Many people think that to undertake such a project, you need to be wealthy, but that’s not necessarily the case. It’s more important to know how to save, and there are many ways to do so, here are a few:
- opening a savings account
- life insurance (third pillar)
- purchasing stocks and funds
- changing lifestyle, avoiding unnecessary expenses
The savings account: is the first place people think of depositing their savings. Unfortunately, the interest these accounts yield nowadays is really negligible, we’re talking about 0.15% or less. However, it’s still worth setting a monthly amount (according to one’s possibilities) which will be automatically transferred from the checking account to the savings account.

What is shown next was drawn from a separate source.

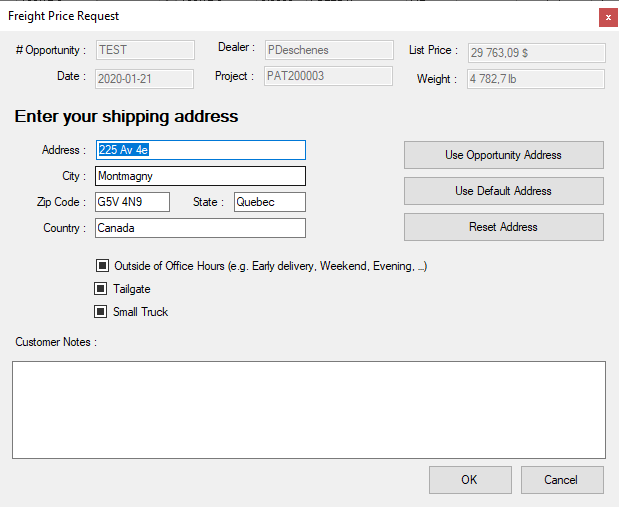This screenshot has height=507, width=619.
Task: Toggle the Small Truck checkbox
Action: [100, 312]
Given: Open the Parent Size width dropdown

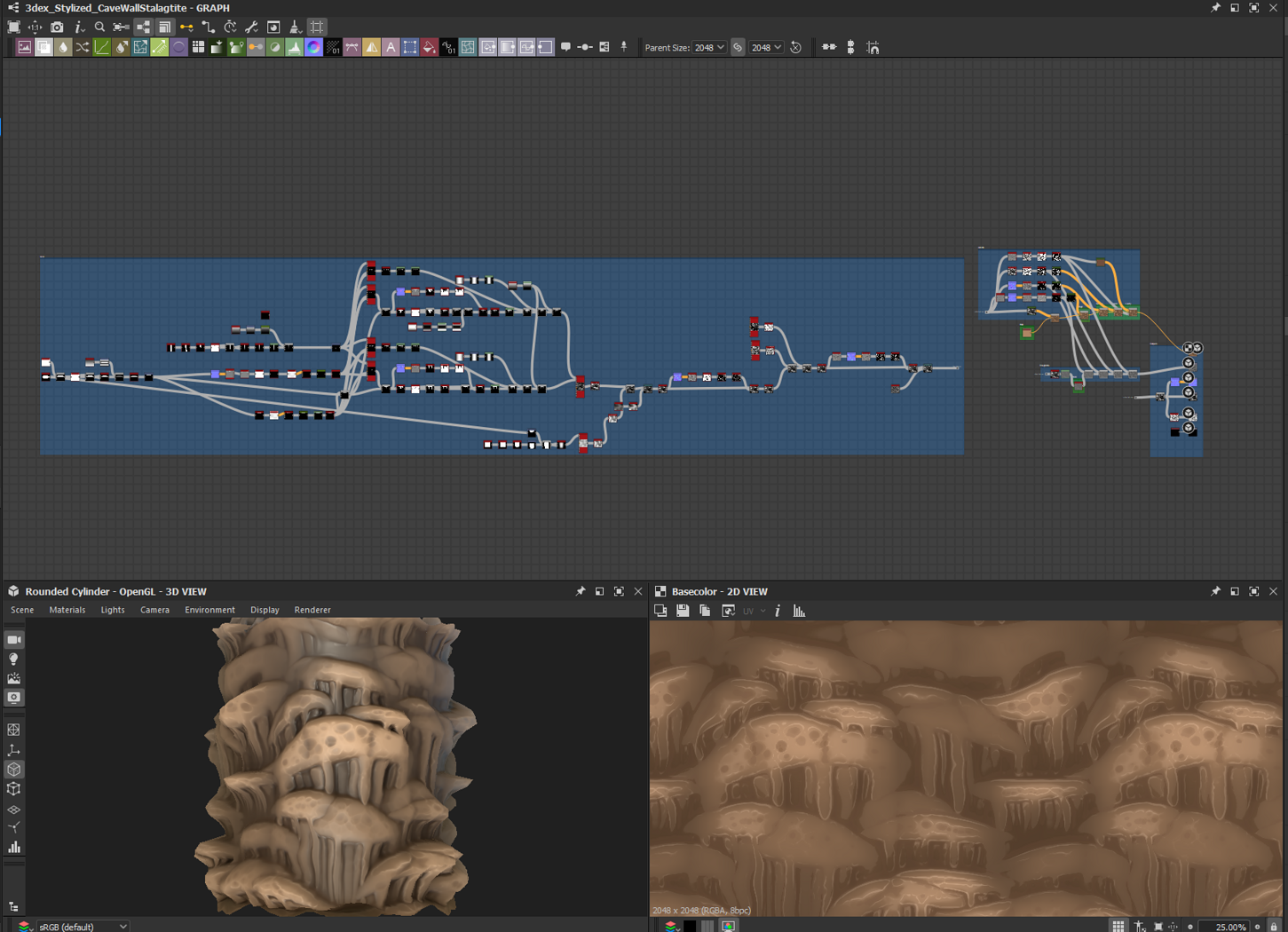Looking at the screenshot, I should tap(709, 48).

Life insurance (third pillar): is another interesting and fairly safe savings method, allowing you to pay a set monthly amount agreed with the insurer for a certain period. There are variants with higher returns based on secure funds that still guarantee a minimum return in case something goes wrong.
Stocks and funds: is certainly riskier compared to a savings account, but if purchases are made wisely, choosing, for example, stocks of solid companies that may pay dividends annually, these can yield several percentage points over the years. It’s definitely an option to consider for diversifying the various ways of saving.
Lending: is an investment system that is also emerging in Switzerland. Basically, there are companies that evaluate and issue loans for businesses and individuals, but at the same time, it’s the individuals and businesses that fund these loans, earning up to 10% of the amount invested in the loan (clearly depending on the risk taken).
Lifestyle change: when we are on the boat, we will inevitably have to change our lifestyle (unless we have a nice bank account), control costs, and avoid unnecessary expenses. Why not start right away? It’s very interesting to see how it’s easier to save than to find ways to earn more! And this without too many sacrifices…
Personally, I started setting up a list of monthly expenses and, for example, I realized that:
- I watch TV very little and can do without the Italian “trash” channels. I canceled the TV subscription, purchasing the satellite system with the RSI card (a one-time payment).
- I can get the internet from my office downstairs, so I canceled the home connection.
- the company “flat” mobile subscription allows me to use the phone privately as well, thus eliminating the private phone.
- I pay some membership fees to associations I haven’t participated in for years, eliminated those too.
- if I were to quit smoking, I would first gain in health, but I would also save a lot.
In short, if I just take these detailed points, we see that the savings are substantial:
- TV and internet subscription: CHF 74.- x 12 = CHF 888.- / year
- mobile phone: CHF 99.- x 12 = CHF 1,188.- / year
- membership fees: CHF 300 / year
- cigarettes: CHF 8.- x 365 days = CHF 2,920.- (minimum!)
With just these 4 points, I can save CHF 5,300.- a year!
Then there are those expenses resulting from impulsive purchases, often related to electronic “gadgets” that I love so much, but after a brief enthusiasm, they end up forgotten in some corner of the house collecting dust. Before buying something, I’ve made it a habit not to take it immediately and to reflect on whether there is a need, saving me money here too!